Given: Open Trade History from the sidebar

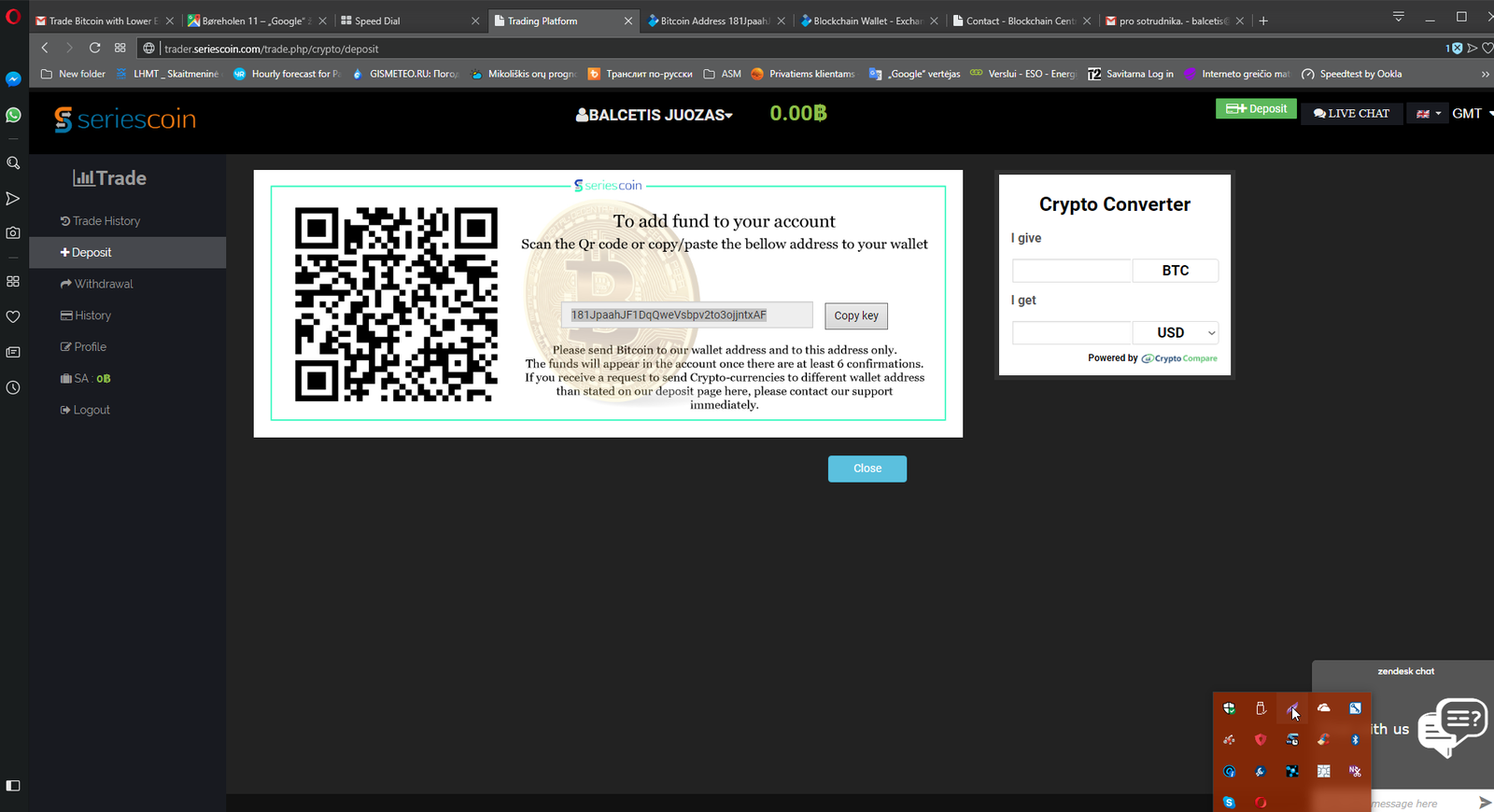Looking at the screenshot, I should [106, 221].
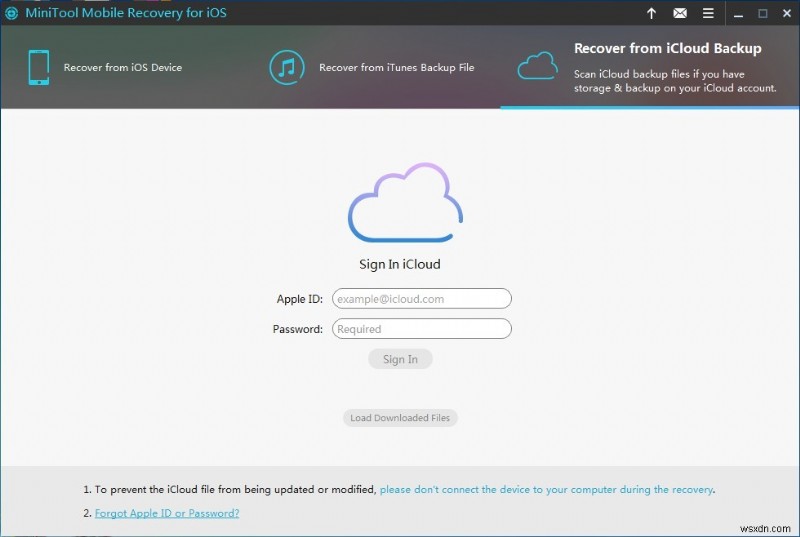Follow the Forgot Apple ID or Password link

[x=167, y=513]
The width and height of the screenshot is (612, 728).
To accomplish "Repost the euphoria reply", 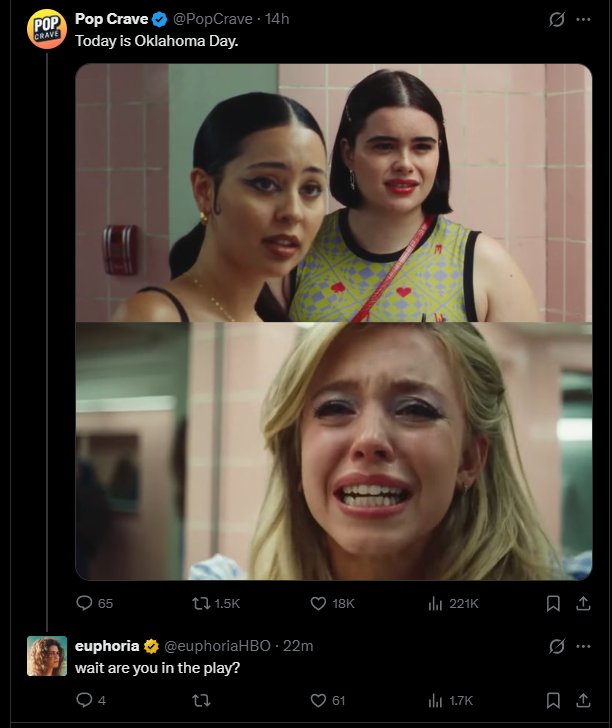I will pos(201,700).
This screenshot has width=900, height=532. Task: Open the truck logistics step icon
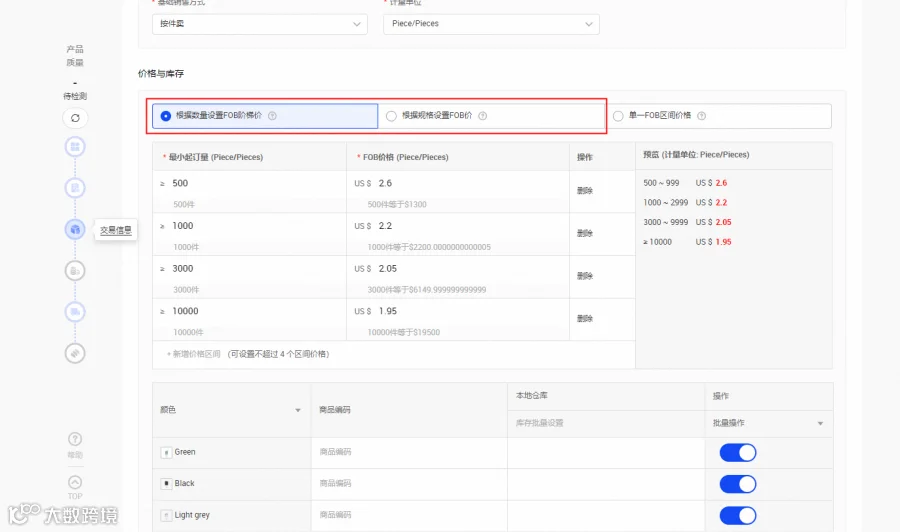tap(75, 312)
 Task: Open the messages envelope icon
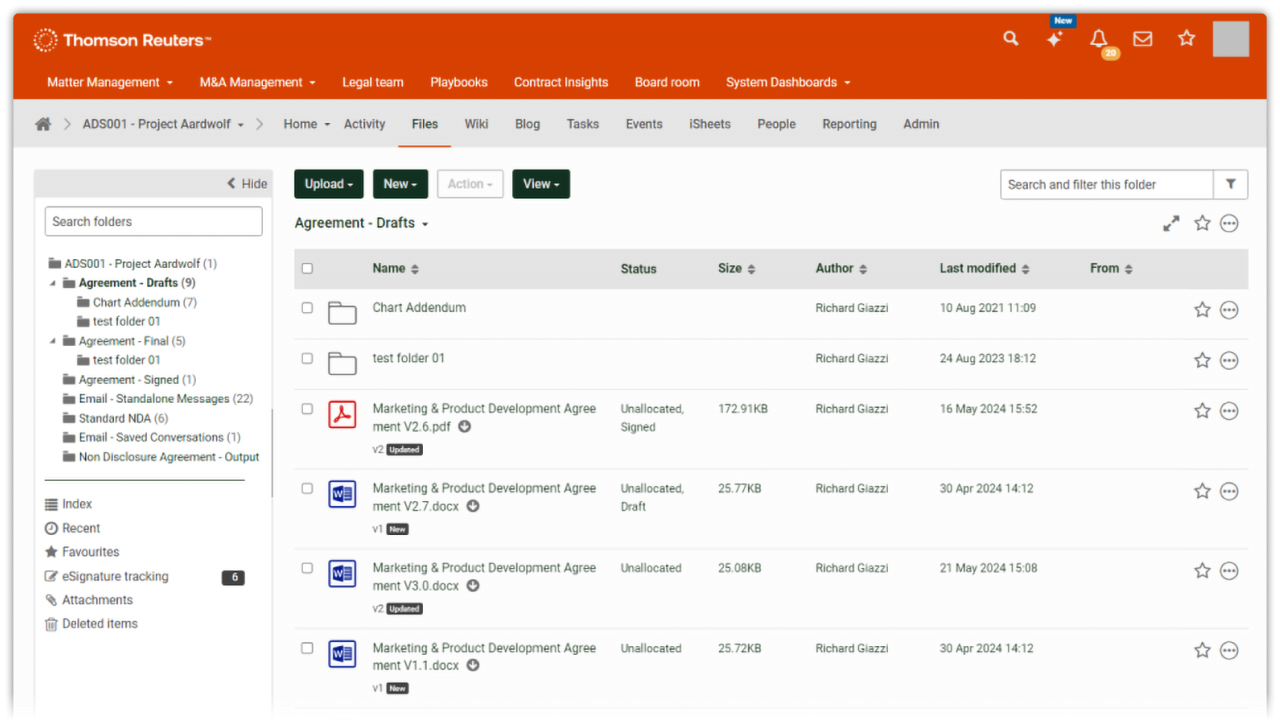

------

__Challenge__.
List every line in the items above that contains the word "Task". Case matters.

__Right answer__.
This screenshot has width=900, height=532. Task: Open the truck logistics step icon
 Task: Open the messages envelope icon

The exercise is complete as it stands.